The UK’s Nuclear Decommissioning Authority in the last fiscal year restricted expenditure within the funding boundaries agreed by parliament and in line with targets agreed in 2015.
NDA spent £3.3bn ($3.94bn) and generated £1.2bn in income including £619m from reprocessing and waste contracts, according to its annual report and accounts for 2017-2018. It would have generated a budgetary surplus of £212m, but agreed with the government that £196m of this would be carried forward to address future “budget pressures”. The remaining £16m was returned to the government.
The NDA’s running costs totalled £44m, or 1.3% of its overall budget and included continued investment in research and socio-economic initiatives. Some £2.7bn was used for legacy cleanup including £2bn at Sellafield, £560m for decommissioning Magnox and £208m at the Dounreay nuclear site in Scotland.
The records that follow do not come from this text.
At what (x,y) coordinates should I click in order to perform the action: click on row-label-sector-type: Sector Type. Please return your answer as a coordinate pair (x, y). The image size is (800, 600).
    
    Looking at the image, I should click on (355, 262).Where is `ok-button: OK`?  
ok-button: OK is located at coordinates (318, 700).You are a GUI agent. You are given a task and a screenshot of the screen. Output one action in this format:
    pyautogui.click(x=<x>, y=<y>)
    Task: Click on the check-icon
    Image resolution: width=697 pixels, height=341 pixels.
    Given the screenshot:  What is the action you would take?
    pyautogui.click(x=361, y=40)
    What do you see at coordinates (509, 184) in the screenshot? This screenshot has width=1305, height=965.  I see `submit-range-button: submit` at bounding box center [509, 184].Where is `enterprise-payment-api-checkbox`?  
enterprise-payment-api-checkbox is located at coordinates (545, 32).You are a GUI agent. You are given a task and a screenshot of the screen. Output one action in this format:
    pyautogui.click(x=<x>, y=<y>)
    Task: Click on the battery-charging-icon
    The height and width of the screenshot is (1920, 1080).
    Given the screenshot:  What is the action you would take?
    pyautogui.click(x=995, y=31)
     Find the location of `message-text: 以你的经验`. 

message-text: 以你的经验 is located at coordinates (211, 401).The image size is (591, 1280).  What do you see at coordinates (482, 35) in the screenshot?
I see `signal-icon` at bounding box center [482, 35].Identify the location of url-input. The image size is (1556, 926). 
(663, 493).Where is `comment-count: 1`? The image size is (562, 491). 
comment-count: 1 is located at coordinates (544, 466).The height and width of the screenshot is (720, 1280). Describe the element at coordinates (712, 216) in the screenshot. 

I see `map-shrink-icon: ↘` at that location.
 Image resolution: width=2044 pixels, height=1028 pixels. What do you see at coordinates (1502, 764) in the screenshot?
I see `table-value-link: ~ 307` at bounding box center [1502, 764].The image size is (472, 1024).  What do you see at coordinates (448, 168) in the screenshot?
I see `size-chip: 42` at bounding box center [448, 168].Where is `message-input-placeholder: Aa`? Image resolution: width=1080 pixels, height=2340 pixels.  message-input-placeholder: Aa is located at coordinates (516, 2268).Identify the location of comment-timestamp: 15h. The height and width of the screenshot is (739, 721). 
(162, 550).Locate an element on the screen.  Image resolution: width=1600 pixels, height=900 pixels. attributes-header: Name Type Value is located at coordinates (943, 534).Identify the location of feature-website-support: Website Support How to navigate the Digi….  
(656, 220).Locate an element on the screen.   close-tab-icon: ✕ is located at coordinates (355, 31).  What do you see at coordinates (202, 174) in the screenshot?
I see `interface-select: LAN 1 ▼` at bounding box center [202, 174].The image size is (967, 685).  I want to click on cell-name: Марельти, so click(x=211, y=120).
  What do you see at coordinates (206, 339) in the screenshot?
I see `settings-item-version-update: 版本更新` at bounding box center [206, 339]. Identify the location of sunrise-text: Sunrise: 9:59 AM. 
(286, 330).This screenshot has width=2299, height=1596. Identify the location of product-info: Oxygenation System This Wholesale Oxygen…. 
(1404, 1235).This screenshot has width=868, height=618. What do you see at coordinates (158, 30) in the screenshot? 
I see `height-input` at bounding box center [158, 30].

In 2017 the NDA was criticised by two government committees and an independent inquiry for mismanaging a procurement process by awarding a £6.2bn Magnox cleanup contract to the wrong bidder for which it subsequently had to pay compensation to the losing consortium of around £100m.
The NDA, which was established in 2005, is responsible for decommissioning 17 UK nuclear sites, some dating back to the 1940s, plus associated liabilities and assets. This includes the first generation of Magnox nuclear plants, various research and fuel facilities and legacy sites at Sellafield and Dounreay.